Ну, пиздец, угораздило. Зря надеялся. Если не схарчат, так заставят какую-нибудь пускающую слюни умственно отсталую страшилу охаживать, «давать роду свежую кровь». Блядь, ненавижу даунов. Они хуже свиней – тупые, жирные и заторможенные, как бревно. Хотя Варюшу я б осеменить не прочь. Может, повезет?
– Господь – отец наш небесный, мы – дети его, а промеж собою – братья и сестры, – пояснила Варя, чем немало меня успокоила. – А на тебе, как погляжу, крестика нет. Некрещеный?
Я счел за лучшее просто помотать головой, дабы не углубляться в чуждые дебри вероисповедания.
– Жаль, – вздохнула Варя и попыталась стереть упавшую мне на подбородок каплю бульона. – Ой! Ты что?! Чуть всю миску не расплескал. Я же только промокнуть, а то в рану попадет. Вот чудной, – она отпрянула и нахмурилась, но быстро сменила гнев на милость. – Тебя хоть как звать-то?
Решив, что перечисление моих погонял вряд ли пойдет на пользу делу, я припомнил лацев, с которыми довелось якшаться, и озвучил первое попавшееся имя:
– Миша.
– А я Варя.
– Понял уже.
Девка-то все ж не особо смышленая.
– Какие у тебя глаза странные, – прищурилась она, – никогда не видела таких.
– Где, ты говоришь, деревня ваша находится? – постарался я сменить тему.
– Деревня? – переспросила Варвара, но тут же спохватилась: – А-а, ты про обитель.
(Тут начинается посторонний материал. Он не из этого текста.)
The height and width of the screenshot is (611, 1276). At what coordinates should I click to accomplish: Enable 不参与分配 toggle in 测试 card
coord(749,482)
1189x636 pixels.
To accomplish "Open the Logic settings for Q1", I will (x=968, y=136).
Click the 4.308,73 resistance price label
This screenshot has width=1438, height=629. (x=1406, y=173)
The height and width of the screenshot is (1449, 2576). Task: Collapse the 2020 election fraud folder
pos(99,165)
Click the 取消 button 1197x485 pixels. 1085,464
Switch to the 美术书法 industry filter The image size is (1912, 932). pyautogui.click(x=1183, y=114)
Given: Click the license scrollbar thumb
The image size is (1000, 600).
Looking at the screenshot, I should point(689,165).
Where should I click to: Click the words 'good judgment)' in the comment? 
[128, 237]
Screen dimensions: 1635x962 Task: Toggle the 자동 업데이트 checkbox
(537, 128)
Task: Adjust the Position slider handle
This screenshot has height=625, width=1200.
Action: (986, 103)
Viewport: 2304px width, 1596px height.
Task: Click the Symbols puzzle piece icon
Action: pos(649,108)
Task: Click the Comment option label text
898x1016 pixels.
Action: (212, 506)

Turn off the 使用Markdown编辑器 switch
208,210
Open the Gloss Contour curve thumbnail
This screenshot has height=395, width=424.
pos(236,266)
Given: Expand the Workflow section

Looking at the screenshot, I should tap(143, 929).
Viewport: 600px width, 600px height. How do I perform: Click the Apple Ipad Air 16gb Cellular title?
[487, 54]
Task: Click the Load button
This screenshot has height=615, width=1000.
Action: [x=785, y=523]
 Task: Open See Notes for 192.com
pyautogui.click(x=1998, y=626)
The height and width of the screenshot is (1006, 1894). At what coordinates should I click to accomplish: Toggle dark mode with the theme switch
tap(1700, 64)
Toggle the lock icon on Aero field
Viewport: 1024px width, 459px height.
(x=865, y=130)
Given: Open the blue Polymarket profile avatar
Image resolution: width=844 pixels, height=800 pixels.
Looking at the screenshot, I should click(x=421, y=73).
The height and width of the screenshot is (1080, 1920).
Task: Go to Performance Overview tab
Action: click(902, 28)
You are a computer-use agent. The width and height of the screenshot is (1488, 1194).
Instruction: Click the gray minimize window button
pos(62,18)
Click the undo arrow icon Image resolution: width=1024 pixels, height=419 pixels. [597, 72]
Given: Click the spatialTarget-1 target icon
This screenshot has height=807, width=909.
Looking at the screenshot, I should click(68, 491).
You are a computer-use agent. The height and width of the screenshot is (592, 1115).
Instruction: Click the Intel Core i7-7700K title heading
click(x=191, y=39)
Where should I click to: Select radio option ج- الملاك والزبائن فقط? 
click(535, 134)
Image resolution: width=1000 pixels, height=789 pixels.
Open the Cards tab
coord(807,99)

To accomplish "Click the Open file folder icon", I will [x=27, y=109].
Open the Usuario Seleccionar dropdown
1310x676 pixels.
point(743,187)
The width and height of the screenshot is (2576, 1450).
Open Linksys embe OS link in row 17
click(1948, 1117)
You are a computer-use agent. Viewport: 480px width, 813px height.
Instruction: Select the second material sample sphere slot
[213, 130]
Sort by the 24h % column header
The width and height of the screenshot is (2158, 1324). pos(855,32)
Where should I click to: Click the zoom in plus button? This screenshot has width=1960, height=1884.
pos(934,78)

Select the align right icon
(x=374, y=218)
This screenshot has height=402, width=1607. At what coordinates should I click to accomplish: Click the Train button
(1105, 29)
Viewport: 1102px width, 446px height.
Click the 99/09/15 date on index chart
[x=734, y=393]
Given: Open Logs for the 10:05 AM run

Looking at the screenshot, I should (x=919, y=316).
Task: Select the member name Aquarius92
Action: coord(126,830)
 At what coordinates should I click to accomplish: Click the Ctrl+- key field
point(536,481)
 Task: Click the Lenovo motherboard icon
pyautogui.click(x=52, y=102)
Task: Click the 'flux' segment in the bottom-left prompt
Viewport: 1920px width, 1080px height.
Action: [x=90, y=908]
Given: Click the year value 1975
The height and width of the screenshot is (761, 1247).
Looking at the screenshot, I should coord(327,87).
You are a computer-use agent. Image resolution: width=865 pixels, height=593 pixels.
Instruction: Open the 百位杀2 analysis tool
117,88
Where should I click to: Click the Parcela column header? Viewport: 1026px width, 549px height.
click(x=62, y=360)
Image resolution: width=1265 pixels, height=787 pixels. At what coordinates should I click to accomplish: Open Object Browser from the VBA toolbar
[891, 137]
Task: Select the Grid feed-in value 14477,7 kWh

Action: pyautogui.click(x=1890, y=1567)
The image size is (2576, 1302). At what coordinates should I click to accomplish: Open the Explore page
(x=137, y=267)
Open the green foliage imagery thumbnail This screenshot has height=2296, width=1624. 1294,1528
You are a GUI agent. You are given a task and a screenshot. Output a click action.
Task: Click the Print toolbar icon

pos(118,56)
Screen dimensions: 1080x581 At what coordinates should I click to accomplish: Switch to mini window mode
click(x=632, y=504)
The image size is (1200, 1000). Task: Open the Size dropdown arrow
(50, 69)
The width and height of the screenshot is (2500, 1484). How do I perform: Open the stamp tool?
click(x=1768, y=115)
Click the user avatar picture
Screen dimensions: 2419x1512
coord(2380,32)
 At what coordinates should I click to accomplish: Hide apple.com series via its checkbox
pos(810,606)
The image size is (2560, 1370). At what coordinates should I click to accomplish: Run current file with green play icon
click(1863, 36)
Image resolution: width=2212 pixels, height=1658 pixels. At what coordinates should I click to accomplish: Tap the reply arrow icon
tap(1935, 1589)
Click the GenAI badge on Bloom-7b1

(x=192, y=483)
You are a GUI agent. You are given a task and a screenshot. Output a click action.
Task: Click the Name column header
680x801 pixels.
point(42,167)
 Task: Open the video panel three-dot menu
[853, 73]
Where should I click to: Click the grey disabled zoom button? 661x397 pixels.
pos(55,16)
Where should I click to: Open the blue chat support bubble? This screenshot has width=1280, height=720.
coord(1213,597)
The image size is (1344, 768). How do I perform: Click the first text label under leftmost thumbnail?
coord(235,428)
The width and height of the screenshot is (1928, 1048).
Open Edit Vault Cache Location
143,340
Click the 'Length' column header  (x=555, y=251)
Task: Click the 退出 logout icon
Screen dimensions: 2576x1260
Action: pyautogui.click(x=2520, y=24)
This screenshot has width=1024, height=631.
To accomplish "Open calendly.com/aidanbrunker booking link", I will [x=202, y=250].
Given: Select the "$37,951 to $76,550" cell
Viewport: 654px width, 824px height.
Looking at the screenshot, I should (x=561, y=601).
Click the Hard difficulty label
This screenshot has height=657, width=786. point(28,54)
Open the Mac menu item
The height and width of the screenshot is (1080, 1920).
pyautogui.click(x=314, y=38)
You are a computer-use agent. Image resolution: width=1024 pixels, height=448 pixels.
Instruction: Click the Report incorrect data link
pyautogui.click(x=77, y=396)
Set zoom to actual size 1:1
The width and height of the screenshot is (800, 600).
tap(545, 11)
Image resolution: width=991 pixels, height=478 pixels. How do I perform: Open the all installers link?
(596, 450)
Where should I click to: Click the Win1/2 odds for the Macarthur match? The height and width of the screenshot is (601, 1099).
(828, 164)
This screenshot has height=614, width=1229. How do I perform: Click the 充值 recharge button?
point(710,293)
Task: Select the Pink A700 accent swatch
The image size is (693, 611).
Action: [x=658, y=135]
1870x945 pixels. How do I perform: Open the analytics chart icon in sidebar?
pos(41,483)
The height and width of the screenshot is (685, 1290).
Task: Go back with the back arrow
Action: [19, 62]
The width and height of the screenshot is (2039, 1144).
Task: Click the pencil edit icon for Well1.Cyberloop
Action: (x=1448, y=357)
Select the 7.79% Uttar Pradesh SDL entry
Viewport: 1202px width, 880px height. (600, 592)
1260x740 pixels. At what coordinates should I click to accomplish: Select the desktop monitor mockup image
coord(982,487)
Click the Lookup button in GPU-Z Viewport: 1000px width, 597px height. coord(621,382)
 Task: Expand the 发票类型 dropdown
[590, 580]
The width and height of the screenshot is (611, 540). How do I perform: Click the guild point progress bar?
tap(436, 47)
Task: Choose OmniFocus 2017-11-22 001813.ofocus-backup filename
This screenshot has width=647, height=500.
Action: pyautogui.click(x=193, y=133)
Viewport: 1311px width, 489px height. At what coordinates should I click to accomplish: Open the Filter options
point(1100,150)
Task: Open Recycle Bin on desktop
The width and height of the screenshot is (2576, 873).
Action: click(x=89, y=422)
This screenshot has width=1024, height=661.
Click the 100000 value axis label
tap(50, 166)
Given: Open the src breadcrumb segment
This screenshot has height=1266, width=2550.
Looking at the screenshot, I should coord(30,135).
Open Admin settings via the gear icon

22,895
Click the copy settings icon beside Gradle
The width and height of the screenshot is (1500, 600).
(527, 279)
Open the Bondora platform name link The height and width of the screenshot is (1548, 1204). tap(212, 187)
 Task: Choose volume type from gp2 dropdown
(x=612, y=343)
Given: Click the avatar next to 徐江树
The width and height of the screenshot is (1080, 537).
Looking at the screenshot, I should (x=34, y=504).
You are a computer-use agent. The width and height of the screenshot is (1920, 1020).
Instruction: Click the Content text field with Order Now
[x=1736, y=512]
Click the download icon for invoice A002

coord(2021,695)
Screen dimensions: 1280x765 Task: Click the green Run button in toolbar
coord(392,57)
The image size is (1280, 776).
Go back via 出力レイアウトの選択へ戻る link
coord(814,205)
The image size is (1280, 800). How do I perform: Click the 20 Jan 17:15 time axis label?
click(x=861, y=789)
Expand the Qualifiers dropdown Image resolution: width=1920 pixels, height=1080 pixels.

От Оки двадцать восемь километров на восток. Тут еще, рядом совсем, село большое было, Казаково. А чуть севернее – поселок Вача. Может, слышал?
– Нет. Что за обитель?
– Преподобного Ильи Муромца, покровителя воинства русского.
Ну, ясно – фанатики.
– Мы тут, за рекой, недавно, – продолжила Варя. – Третий год только. Еще и отстроиться как следует не успели. Но мне здесь больше нравится, чем в Муроме.
Я чуть не поперхнулся.
– Вы сюда из Мурома пришли?!
– Да. Отцу Пантелеймону – нашему настоятелю – сам Святой место это указал и велел новую, истинную обитель возвести.
– Понятно. А до Навашино отсюда сколько?